### What is expected
Your answer must be an exact copy of the lines from the one holding "Given: Click the IT Center logo in header" through the last line of the entries below, with nothing added.
** Opening Given entries block **
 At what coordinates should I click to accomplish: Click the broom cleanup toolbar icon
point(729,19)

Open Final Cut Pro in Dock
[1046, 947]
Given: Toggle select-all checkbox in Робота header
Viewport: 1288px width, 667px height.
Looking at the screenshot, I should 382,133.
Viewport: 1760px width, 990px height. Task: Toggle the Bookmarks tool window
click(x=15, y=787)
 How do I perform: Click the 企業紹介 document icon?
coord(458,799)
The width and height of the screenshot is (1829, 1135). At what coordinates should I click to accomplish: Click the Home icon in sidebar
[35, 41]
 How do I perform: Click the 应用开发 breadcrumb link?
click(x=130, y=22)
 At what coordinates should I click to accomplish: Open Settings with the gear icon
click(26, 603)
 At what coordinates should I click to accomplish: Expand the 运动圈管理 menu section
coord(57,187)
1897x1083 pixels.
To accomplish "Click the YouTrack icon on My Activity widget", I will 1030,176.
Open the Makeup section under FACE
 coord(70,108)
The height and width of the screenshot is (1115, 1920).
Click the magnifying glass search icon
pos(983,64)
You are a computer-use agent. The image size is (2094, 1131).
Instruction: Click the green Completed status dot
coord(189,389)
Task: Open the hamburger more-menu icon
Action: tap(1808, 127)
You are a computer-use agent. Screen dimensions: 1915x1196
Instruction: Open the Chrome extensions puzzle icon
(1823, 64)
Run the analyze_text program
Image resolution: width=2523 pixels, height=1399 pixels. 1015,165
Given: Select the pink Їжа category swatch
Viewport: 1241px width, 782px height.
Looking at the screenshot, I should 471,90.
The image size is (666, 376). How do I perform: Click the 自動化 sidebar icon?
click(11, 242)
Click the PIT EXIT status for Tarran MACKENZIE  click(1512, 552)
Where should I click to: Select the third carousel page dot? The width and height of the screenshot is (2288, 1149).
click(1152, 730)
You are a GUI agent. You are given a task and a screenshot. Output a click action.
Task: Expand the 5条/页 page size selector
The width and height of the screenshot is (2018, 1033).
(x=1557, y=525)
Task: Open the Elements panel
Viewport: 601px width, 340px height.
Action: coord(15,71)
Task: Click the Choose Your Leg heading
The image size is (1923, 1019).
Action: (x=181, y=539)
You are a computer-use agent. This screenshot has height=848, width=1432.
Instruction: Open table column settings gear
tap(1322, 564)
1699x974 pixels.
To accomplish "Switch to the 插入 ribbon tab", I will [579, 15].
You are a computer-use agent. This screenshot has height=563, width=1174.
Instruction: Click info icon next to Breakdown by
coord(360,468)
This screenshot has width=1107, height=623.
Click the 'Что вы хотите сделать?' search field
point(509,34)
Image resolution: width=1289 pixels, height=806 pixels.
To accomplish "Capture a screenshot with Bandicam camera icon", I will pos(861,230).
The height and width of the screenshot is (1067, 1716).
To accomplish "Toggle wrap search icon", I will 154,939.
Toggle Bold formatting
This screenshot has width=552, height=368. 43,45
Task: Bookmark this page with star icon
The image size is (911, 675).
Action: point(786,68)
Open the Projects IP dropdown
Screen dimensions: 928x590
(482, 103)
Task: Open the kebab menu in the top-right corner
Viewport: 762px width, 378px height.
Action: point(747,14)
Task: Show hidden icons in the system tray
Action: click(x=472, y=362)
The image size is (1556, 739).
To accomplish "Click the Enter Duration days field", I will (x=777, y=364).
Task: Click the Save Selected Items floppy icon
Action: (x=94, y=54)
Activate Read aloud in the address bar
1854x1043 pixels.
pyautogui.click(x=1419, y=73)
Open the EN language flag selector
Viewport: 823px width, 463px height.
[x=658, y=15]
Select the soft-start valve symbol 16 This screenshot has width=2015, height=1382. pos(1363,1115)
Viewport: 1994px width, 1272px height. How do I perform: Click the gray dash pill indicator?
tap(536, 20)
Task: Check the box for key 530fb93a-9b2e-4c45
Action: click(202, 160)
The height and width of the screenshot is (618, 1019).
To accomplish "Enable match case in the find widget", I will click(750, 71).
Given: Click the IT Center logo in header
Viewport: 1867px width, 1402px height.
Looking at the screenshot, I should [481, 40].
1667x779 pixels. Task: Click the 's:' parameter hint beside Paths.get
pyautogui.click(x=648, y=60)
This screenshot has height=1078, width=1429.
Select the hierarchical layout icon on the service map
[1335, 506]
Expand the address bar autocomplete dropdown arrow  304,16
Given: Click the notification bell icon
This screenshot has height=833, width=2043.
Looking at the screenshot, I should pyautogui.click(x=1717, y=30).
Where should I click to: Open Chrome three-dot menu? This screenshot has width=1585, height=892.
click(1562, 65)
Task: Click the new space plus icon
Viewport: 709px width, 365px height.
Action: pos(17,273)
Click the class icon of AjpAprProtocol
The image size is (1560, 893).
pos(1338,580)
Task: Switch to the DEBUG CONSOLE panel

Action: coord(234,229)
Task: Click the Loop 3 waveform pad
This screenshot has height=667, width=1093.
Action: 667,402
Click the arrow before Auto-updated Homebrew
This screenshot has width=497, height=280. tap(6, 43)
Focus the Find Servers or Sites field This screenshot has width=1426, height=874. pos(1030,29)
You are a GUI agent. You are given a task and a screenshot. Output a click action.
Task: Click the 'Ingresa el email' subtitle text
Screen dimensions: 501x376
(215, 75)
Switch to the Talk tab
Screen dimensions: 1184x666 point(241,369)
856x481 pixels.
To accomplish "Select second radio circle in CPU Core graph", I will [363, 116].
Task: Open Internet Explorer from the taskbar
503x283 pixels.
** Closing Given entries block **
### Response area
Given: Click the IT Center logo in header
Viewport: 1867px width, 1402px height.
Looking at the screenshot, I should [481, 40].
1667x779 pixels. Task: Click the 's:' parameter hint beside Paths.get
pyautogui.click(x=648, y=60)
This screenshot has height=1078, width=1429.
Select the hierarchical layout icon on the service map
[1335, 506]
Expand the address bar autocomplete dropdown arrow  304,16
Given: Click the notification bell icon
This screenshot has height=833, width=2043.
Looking at the screenshot, I should pyautogui.click(x=1717, y=30).
Where should I click to: Open Chrome three-dot menu? This screenshot has width=1585, height=892.
click(1562, 65)
Task: Click the new space plus icon
Viewport: 709px width, 365px height.
Action: pos(17,273)
Click the class icon of AjpAprProtocol
The image size is (1560, 893).
pos(1338,580)
Task: Switch to the DEBUG CONSOLE panel

Action: coord(234,229)
Task: Click the Loop 3 waveform pad
This screenshot has height=667, width=1093.
Action: 667,402
Click the arrow before Auto-updated Homebrew
This screenshot has width=497, height=280. tap(6, 43)
Focus the Find Servers or Sites field This screenshot has width=1426, height=874. pos(1030,29)
You are a GUI agent. You are given a task and a screenshot. Output a click action.
Task: Click the 'Ingresa el email' subtitle text
Screen dimensions: 501x376
(215, 75)
Switch to the Talk tab
Screen dimensions: 1184x666 point(241,369)
856x481 pixels.
To accomplish "Select second radio circle in CPU Core graph", I will [363, 116].
Task: Open Internet Explorer from the taskbar
503x283 pixels.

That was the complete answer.